Early French explorers encountered the drawings of the Piasa, a dragon-like creature whose picture by Native-Americans once decked the bluffs that existed at Alton, Illinois, on the Illinois River, while early recorded Iroquois traditions relate that tribes' conflict with the last remnant of a large creature referred to as the 'Hairless or Naked Bear.'
Sioux Indians of the Plains, who once resided in the Ohio Valley, have preserved many accounts of the Unktehi, a mysterious 'water-monster' that occasionally ate tribesmen, while the Cherokee people, told many stories of the Uktena, a giant rattle-snake who possessed what was referred to as a 'jewel' or the 'ulun suti' in its head, a treasure which many tribal warriors attempted to possess at the risk of their own lives.
Having given a 'background' to the subject, I offer the following account, preserved in The Independent Gazetteer, or The Chronicle of Freedom, published in Philadelphia, Pennsylvania, on Saturday, June 3rd, 1786, and entitled, "Extract of a letter from an officer on the Ohio, to his parents in Windham, Connecticut," which contains the following:
A creature of the amphibious kind, by the Indians called Oquao, is not the least remarkable among the innumerable curiosities with which this country abounds. This animal has two heads; a property, which, perhaps, belongs not to any other in existence: His tail is fifteen feet long: otherwise he in some measure resembles a turtle:By day the Oquao is rarely seen, then he lies close in his retreat, under water, but in night he wanders abroad to satisfy his hunger---The deer are his favorite game: and his manner of taking them is insidious and cruel: He places himself in a deer path, where without motion, and having the appearance of a lump more than of an animal, he waits the approach of his un-suspicious prey.The deer strides heedless over his destroyer, who throws out his tail, entwines him in a moment, drags him in spite of all his resilience, to the next creek, and there drowns and devours him.
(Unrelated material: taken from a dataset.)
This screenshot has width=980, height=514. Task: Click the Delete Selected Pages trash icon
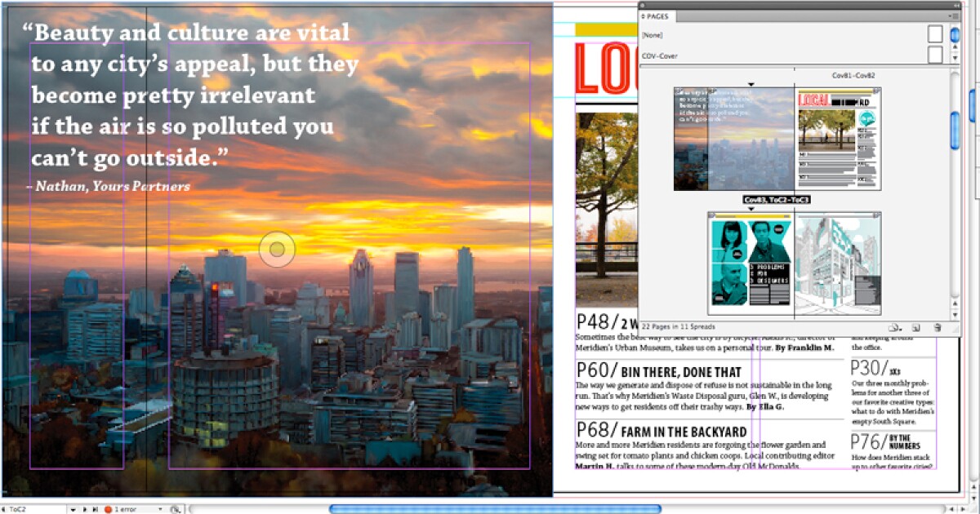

One of these uncommon animals was discovered last week by a soldier early in the morning, as he was dragging off the booty of the night: Several gentlemen who were there went immediately in quest of him; and as these creatures are far from being swift, he was soon overtaken: With great difficulty, after having borne the strokes of a dozen clubs for nearly half an hour, he was killed---happily for us he held his prey to the last, otherwise our attempt might have been attended with some danger---His eyes had such a malignant keeness, that I could not help regarding the very sight of him as being truly horrid. We released the deer, which was already dead, from his fatal gripe {grip}, brought him home, and weighed him (the Oquao) and found his weight four hundred forty-four pounds.
One can choose to believe whether the above account is fictive or based in reality. Perhaps it was an encounter with an extremely large alligator which now are not native to the Ohio Valley. The rare 'blue-eyed albino alligators' of the Southern swamps, which are occasionally encountered today, relate however that abnormalities do occur at times within the animal kingdom.
Ancient, Medieval & even frequent modern accounts of the birth of two-headed snakes, calves, turtles, and even human Siamese twins that attain maturity or adulthood, attest to the possible validity of such an account as recorded in 1786.
If nothing else, the above reveals once again the vast diversity of materials that await curious researchers, as they peruse the collections available here at The Historical Society of Pennsylvania.